A comparação é baseada nas vacinas de RNA mensageiro da Pfizer/BioNTech e da Moderna, que estão entre as mais eficazes contra a Covid-19 e que são as principais das campanhas de vacinação de muitos países ocidentais. O tema não é novo e muitos estudos já tentaram comparar os riscos de reinfecção, dependendo se a pessoa está vacinada ou já foi infectada.

Mas o trabalho publicado pela revista The Lancet tem uma dimensão sem precedentes. Compila quase 60 estudos pré-existentes, que remontam a vários anos e levam em consideração o surgimento, no final de 2021, da variante ômicron. Esta última é muito mais contagiosa que as antecessoras e capaz de infectar muitas pessoas vacinadas, sem que estas corram um risco elevado de sofrer uma forma grave da doença.

O estudo conclui que o mesmo acontece em caso de infecção anterior por coronavírus. A proteção é bem mais fraca contra a reinfecção com a variante ômicron, mas considerada sólida contra uma forma grave de Covid. Os resultados não significam que é indiferente ser vacinado ou infectado para adquirir uma primeira imunidade. É muito mais arriscado sofrer a doença, em particular no caso de pessoas idosas.

----

Como resolver:
Diga se cada afirmação abaixo está de acordo com o texto sobre vacinas e reinfecção por Covid-19, respondendo sim ou não e citando literalmente as palavras do texto que decidem a resposta.
1. O trabalho publicado pela The Lancet reúne quase 60 estudos já existentes.
2. Segundo o estudo, a proteção dada por uma infecção anterior é fraca contra uma forma grave de Covid.
3. A variante ômicron é menos contagiosa que as variantes anteriores.

Dados fornecidos:
----

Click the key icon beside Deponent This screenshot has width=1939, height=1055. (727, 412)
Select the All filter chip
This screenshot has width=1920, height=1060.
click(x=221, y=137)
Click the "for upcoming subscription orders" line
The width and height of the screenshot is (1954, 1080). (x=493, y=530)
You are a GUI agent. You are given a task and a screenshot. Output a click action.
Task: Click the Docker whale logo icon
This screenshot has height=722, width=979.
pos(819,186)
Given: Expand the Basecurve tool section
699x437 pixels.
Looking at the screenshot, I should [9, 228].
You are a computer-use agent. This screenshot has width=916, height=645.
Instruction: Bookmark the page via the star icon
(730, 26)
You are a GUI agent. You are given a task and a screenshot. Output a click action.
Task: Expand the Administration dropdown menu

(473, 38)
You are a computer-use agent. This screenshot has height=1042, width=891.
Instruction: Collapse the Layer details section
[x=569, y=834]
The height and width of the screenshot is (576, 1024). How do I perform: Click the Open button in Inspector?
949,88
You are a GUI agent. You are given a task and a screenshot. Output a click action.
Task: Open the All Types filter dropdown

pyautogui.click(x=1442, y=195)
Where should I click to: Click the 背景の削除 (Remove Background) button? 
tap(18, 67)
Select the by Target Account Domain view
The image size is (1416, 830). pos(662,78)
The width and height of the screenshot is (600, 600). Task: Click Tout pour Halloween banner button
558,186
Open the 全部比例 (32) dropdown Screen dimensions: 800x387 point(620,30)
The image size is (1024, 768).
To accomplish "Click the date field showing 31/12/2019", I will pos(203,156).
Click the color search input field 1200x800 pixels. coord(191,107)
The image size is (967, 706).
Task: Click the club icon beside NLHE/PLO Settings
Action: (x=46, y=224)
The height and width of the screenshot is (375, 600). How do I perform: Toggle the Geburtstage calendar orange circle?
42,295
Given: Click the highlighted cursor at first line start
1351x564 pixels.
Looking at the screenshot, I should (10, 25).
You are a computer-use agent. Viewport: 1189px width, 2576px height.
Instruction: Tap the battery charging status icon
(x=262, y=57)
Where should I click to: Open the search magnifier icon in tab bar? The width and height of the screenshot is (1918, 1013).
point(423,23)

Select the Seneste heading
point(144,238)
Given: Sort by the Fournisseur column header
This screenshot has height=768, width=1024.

----

Resolução:
1. Sim: "Compila quase 60 estudos pré-existentes".
2. Não: "mas considerada sólida contra uma forma grave de Covid".
3. Não: "Esta última é muito mais contagiosa que as antecessoras".